→ **WHAT IS BEING ASKED**
Count the lines below that hold the word "computer" and say how many, with no other text.

──────── TASK MATERIAL ────────

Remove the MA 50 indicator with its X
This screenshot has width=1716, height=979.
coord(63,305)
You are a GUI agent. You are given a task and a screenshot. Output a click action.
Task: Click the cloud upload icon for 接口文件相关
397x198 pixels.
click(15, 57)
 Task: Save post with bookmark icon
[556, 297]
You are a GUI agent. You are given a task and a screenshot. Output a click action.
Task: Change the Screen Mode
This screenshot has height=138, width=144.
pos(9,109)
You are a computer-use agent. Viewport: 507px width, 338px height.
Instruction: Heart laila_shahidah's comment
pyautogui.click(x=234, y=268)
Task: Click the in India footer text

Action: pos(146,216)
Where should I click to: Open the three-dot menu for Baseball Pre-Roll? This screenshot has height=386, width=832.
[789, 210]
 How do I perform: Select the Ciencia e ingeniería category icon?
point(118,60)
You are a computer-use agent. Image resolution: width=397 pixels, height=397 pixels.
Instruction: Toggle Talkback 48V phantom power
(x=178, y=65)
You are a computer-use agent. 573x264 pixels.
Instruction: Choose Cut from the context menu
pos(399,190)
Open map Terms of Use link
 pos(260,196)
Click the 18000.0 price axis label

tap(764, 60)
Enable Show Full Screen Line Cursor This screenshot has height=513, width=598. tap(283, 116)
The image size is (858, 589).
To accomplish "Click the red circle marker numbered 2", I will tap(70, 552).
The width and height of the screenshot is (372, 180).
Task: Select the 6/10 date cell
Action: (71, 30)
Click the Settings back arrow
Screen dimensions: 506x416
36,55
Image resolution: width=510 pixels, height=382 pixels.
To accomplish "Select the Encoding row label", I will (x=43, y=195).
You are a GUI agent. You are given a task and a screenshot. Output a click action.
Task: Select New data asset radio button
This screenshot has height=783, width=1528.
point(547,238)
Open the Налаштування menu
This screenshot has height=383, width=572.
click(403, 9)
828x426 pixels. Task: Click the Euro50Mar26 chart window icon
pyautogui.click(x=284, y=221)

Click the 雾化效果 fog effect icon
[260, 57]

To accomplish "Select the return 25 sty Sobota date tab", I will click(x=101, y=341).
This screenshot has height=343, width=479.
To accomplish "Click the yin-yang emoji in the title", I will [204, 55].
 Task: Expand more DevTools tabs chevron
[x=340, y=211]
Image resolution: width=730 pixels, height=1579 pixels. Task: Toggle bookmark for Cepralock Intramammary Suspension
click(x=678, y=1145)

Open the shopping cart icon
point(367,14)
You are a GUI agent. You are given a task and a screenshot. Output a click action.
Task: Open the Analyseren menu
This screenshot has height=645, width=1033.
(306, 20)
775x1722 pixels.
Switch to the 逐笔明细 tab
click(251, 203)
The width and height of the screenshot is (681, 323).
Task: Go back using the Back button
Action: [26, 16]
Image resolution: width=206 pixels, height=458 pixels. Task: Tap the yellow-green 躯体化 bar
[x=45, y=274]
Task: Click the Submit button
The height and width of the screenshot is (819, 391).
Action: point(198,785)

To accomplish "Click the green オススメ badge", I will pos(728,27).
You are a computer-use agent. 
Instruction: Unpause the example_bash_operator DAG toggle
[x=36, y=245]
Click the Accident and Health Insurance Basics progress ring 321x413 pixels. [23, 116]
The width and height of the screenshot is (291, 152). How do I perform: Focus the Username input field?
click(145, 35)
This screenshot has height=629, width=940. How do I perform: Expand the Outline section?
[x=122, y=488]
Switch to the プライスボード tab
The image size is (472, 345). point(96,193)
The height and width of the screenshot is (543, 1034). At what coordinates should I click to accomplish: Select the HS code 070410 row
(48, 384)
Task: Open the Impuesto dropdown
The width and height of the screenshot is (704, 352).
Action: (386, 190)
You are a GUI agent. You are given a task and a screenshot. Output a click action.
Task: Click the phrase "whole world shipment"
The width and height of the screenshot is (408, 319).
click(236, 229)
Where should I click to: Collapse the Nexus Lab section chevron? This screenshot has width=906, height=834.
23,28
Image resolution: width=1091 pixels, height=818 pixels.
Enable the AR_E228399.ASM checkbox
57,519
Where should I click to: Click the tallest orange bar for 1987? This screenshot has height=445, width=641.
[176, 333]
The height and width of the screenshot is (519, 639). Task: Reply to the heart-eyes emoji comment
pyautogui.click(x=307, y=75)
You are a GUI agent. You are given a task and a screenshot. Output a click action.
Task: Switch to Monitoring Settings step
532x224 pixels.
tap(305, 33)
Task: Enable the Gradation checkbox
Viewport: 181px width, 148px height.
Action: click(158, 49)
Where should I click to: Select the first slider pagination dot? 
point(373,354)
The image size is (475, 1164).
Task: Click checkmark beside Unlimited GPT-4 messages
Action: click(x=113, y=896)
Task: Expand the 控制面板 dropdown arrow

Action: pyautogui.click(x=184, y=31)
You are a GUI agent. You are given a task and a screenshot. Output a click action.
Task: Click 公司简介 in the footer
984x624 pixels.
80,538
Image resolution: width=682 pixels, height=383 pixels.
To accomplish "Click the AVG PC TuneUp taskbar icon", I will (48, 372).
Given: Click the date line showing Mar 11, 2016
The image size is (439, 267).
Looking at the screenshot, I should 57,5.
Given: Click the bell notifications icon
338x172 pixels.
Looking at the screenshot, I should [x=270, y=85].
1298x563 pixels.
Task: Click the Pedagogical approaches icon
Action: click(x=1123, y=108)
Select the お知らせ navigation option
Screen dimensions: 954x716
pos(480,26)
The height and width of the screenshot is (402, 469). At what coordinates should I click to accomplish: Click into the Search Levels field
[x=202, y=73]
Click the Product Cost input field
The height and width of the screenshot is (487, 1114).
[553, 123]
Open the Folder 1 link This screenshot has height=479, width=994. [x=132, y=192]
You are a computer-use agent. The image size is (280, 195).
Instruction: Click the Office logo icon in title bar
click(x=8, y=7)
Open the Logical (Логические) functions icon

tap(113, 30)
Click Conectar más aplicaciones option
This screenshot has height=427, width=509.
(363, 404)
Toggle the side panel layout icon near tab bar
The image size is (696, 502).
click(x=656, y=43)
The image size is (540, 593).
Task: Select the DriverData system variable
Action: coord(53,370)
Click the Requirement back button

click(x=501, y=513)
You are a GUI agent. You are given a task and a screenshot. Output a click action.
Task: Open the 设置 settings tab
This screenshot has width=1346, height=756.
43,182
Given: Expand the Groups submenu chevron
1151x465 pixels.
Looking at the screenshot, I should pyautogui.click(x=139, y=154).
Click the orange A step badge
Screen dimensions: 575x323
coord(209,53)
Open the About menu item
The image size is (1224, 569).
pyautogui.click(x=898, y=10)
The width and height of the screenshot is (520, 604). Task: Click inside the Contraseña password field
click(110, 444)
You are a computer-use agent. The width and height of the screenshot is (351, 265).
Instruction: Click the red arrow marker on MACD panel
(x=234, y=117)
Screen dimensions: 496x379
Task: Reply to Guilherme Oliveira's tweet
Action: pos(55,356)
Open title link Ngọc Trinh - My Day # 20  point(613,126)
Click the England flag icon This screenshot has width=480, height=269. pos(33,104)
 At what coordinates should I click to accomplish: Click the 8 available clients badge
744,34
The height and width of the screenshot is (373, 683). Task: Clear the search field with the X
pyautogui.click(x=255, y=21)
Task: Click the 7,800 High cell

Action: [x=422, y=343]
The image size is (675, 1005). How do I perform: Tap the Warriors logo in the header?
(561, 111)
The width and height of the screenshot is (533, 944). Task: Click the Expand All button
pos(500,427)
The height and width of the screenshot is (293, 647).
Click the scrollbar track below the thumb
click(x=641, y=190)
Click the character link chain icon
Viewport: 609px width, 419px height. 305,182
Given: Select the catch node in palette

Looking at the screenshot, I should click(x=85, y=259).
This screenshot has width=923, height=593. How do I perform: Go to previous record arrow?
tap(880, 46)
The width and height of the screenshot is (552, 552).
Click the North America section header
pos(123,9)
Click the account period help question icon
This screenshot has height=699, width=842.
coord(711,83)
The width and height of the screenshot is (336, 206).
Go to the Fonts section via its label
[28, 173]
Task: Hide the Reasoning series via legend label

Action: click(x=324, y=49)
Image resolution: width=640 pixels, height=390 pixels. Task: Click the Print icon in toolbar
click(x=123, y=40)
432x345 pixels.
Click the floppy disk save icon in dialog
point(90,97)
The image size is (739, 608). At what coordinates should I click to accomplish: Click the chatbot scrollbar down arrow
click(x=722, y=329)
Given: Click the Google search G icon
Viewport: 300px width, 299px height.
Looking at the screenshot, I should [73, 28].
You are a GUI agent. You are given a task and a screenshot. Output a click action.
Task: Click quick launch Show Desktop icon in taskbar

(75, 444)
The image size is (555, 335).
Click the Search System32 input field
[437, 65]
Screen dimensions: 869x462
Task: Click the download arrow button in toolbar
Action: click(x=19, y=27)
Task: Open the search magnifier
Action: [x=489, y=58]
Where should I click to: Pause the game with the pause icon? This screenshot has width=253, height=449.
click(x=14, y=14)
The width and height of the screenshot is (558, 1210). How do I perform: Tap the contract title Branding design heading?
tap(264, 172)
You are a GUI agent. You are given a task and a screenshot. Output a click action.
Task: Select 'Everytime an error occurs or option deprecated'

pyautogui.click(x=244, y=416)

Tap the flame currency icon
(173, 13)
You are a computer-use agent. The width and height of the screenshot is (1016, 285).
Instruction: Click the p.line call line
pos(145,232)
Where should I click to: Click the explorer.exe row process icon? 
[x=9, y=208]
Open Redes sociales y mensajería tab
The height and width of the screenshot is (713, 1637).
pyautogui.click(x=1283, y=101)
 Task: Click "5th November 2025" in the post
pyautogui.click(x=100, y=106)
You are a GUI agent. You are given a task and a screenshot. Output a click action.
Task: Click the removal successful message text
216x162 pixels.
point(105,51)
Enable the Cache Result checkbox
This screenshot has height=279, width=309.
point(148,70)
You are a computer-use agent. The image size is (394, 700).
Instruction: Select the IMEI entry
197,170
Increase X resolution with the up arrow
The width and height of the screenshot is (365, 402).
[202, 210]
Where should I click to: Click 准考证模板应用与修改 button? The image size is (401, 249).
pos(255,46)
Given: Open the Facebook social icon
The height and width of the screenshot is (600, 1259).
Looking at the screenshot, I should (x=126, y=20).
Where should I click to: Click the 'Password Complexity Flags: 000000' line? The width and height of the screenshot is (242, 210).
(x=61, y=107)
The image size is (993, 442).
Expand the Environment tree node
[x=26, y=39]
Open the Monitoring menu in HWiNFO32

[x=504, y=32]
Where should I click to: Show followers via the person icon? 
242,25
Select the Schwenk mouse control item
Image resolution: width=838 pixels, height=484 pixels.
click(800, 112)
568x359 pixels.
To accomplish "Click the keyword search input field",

────────

→ **RESPONSE BELOW**
8